Selbst wenn es wahr wäre, dass einige Hamas-Kämpfer während des Angriffs am 7. Oktober sexuelle Gewalt ausgeübt haben, wie würde dies das Abschlachten von Tausenden von Frauen und Kindern in Gaza durch das israelische Militär rechtfertigen? Die Behauptung von Massenvergewaltigungen durch die Hamas ist besonders zynisch angesichts der unbestrittenen Tatsache, dass Israel einen Krieg gegen Frauen und Kinder führt. Die WSWS hat dazu am vergangenen Montag eine Erklärung der Redaktion veröffentlicht.
Die Behauptungen von Biden, Clinton & Co., sie seien „entsetzt“ über die Ereignisse vom 7. Oktober, sind ebenfalls nicht glaubwürdig. Seit dem Sieg über Nazideutschland 1945 hat kein Land mehr Männer, Frauen und Kinder im Krieg abgeschlachtet als die Vereinigten Staaten. Was die Vergewaltigungsvorwürfe angeht, so sind massenhafte Vergewaltigungen ein unauslöschliches Merkmal von Gräueltaten wie dem Massaker von My Lai in Vietnam. Der Krieg im Irak hat die berüchtigten Bilder von sexueller Gewalt im Gefängnis Abu Ghraib hervorgebracht. Tausende ähnlicher oder weitaus schlimmerer Taten sind derweil nicht aufgezeichnet worden – außer in der Erinnerung der Opfer, sofern sie überlebt haben, sowie der Täter.
Der jüngste Versuch der Biden-Administration und der großen Medienkonzerne, die Realität des israelischen Völkermords in Gaza zu vertuschen, wird sich als kläglicher Fehlschlag erweisen.

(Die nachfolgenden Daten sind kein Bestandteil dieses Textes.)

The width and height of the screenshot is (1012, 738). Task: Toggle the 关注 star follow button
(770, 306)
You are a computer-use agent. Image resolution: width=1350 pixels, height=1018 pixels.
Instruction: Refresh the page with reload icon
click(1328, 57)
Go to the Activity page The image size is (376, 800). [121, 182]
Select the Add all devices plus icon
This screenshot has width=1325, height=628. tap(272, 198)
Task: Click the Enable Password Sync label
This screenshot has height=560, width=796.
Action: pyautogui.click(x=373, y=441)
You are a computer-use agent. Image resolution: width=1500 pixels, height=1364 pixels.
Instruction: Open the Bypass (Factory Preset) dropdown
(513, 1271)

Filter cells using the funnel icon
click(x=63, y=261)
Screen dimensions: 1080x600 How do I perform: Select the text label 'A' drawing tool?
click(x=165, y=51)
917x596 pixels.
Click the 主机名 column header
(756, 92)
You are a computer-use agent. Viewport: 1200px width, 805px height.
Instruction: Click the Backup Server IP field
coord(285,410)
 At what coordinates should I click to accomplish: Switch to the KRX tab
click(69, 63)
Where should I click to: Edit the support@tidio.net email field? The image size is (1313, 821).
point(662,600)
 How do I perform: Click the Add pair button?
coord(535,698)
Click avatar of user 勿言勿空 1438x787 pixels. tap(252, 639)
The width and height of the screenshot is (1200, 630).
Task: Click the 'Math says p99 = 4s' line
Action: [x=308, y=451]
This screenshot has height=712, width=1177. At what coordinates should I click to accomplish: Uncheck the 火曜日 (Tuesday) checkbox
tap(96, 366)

Er kann die wachsende weltweite Empörung über die Verbrechen, die Israel als Speerspitze des amerikanischen und europäischen Imperialismus im Nahen Osten begeht, nicht beschwichtigen. Die zentrale politische Aufgabe der Antikriegsbewegung bleibt die Hinwendung zur internationalen Arbeiterklasse, der einzigen gesellschaftlichen Kraft, die den Krieg in Gaza stoppen und dem kapitalistischen System, das die Quelle des imperialistischen Kriegs ist, ein Ende setzen kann.